> **YOUR GOAL**
Search the records below for the word "Apps" and show every line where it occurs.

> **MATERIAL TO PROCESS**
----------
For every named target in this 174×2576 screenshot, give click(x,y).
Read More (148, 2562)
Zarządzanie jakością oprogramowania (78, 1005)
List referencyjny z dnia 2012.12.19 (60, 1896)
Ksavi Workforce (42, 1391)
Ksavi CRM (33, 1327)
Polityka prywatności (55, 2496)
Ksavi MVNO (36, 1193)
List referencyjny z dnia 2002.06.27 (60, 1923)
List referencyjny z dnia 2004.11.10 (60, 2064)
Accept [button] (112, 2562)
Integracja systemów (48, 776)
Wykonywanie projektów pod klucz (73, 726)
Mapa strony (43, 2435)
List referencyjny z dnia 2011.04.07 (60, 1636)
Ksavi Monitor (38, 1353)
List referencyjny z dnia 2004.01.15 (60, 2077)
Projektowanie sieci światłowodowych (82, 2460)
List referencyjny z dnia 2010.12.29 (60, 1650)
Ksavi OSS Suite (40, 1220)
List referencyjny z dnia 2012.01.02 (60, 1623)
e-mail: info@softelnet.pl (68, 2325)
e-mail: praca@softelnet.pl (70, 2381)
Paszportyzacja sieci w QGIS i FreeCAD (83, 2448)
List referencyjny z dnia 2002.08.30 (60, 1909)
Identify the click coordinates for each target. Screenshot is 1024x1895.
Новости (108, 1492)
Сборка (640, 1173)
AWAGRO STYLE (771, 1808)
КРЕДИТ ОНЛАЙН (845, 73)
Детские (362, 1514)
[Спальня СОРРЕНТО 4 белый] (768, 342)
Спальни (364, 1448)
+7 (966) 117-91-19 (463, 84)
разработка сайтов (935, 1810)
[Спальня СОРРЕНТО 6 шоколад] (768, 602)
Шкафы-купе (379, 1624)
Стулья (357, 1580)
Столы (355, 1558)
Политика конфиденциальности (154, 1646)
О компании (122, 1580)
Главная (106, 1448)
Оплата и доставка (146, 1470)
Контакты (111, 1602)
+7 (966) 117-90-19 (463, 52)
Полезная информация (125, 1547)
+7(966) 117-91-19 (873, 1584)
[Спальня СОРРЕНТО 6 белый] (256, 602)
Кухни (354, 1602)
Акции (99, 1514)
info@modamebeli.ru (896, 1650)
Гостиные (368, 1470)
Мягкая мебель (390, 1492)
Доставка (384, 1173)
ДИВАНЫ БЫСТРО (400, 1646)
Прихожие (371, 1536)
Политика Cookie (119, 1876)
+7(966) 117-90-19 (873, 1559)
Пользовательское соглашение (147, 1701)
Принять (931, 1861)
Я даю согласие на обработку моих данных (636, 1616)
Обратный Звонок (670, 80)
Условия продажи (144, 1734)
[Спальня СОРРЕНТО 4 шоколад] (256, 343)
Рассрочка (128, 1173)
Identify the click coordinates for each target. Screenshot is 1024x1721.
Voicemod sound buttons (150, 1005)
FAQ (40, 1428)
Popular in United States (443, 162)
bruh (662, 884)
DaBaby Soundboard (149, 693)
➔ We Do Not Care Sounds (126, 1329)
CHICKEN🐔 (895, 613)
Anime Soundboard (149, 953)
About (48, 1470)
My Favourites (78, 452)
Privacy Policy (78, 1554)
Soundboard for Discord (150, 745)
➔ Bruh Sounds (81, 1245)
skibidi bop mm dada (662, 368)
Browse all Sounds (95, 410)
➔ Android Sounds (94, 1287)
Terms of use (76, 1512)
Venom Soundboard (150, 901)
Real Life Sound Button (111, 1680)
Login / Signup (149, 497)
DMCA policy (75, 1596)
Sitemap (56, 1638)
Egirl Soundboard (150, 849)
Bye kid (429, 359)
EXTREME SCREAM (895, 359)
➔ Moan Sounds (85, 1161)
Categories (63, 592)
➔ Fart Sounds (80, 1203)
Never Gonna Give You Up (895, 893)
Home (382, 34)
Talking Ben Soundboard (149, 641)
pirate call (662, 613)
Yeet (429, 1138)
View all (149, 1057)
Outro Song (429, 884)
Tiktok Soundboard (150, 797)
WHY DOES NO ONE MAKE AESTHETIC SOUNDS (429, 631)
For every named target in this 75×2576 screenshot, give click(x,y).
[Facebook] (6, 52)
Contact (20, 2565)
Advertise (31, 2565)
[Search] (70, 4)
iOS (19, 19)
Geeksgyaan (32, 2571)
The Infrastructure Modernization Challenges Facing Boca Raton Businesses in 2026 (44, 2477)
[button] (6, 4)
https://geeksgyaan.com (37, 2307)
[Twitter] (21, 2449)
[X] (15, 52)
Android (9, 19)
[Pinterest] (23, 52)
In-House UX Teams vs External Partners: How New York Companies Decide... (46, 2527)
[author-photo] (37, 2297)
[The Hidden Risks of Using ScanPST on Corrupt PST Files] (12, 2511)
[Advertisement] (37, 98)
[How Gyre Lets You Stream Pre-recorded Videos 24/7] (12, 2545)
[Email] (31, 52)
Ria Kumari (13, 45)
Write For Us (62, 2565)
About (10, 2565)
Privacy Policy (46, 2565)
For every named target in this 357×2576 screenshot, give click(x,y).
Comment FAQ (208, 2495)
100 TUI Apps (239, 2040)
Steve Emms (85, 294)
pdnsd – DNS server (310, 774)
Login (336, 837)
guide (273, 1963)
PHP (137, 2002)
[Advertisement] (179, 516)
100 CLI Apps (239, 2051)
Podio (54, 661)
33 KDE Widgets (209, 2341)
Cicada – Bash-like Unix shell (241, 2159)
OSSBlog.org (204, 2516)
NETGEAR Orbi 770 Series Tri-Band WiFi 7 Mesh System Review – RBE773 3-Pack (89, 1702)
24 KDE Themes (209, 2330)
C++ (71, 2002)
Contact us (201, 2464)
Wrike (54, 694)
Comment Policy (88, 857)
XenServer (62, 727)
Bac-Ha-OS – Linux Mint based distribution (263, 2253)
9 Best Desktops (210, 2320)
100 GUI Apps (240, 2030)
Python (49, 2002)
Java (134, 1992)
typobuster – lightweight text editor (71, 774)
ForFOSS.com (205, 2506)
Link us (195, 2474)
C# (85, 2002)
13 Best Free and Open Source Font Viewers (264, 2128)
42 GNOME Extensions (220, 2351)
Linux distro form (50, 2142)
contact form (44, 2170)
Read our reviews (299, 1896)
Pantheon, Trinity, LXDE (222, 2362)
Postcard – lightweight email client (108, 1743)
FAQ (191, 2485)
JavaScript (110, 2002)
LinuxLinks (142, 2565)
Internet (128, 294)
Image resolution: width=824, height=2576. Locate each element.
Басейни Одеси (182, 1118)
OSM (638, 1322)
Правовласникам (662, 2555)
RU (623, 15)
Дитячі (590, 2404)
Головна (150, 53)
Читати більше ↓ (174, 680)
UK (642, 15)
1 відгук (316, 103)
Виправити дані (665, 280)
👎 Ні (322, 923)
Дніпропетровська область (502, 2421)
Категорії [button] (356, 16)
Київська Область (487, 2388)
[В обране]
----------
> **RESULT OF THE TASK**
100 TUI Apps (239, 2040)
100 CLI Apps (239, 2051)
100 GUI Apps (240, 2030)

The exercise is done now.